PROMPT — Copy the material below verbatim, beginning at the line containing "Given: Click the '/Mo.' price suffix" and ending at the line containing "Action: point(972,16)", with both of those lines included.

PROVIDED MATERIAL —
## Start
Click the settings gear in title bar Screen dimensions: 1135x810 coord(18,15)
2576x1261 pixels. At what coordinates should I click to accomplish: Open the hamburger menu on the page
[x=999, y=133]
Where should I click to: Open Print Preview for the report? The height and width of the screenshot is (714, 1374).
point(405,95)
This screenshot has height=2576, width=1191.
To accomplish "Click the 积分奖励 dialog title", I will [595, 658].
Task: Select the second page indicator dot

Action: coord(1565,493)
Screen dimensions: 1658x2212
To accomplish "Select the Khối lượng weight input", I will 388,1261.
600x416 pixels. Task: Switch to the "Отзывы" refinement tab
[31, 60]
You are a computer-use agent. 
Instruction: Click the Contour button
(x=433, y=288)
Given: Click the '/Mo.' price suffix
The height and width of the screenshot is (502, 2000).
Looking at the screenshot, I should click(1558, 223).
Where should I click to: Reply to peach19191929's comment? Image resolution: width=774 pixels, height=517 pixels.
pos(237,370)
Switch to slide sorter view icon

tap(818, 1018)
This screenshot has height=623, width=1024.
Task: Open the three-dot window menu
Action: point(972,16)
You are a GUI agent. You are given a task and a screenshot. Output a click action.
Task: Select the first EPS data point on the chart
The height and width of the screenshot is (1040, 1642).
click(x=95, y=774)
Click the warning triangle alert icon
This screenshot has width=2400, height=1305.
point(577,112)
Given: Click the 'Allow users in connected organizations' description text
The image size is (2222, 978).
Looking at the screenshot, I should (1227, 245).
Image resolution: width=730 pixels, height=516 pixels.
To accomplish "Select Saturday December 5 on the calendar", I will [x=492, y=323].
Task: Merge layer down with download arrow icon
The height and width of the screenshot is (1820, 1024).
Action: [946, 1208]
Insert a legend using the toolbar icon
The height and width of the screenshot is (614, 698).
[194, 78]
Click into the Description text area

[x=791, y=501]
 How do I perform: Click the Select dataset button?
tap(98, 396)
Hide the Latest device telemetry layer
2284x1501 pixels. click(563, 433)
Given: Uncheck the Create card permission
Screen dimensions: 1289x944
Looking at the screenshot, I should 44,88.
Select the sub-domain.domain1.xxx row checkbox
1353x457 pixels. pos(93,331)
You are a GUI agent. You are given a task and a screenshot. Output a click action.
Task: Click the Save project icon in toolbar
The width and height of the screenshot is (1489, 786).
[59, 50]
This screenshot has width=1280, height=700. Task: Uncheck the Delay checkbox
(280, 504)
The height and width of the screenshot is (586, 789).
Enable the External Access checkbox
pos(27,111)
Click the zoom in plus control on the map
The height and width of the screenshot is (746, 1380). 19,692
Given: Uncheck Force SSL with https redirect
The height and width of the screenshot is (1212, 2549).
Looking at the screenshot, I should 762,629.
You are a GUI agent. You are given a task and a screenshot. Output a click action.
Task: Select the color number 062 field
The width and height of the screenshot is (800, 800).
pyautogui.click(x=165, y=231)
## End
OUTPUT FOR THIS EXERCISE —
Given: Click the '/Mo.' price suffix
The height and width of the screenshot is (502, 2000).
Looking at the screenshot, I should click(1558, 223).
Where should I click to: Reply to peach19191929's comment? Image resolution: width=774 pixels, height=517 pixels.
pos(237,370)
Switch to slide sorter view icon

tap(818, 1018)
This screenshot has height=623, width=1024.
Task: Open the three-dot window menu
Action: point(972,16)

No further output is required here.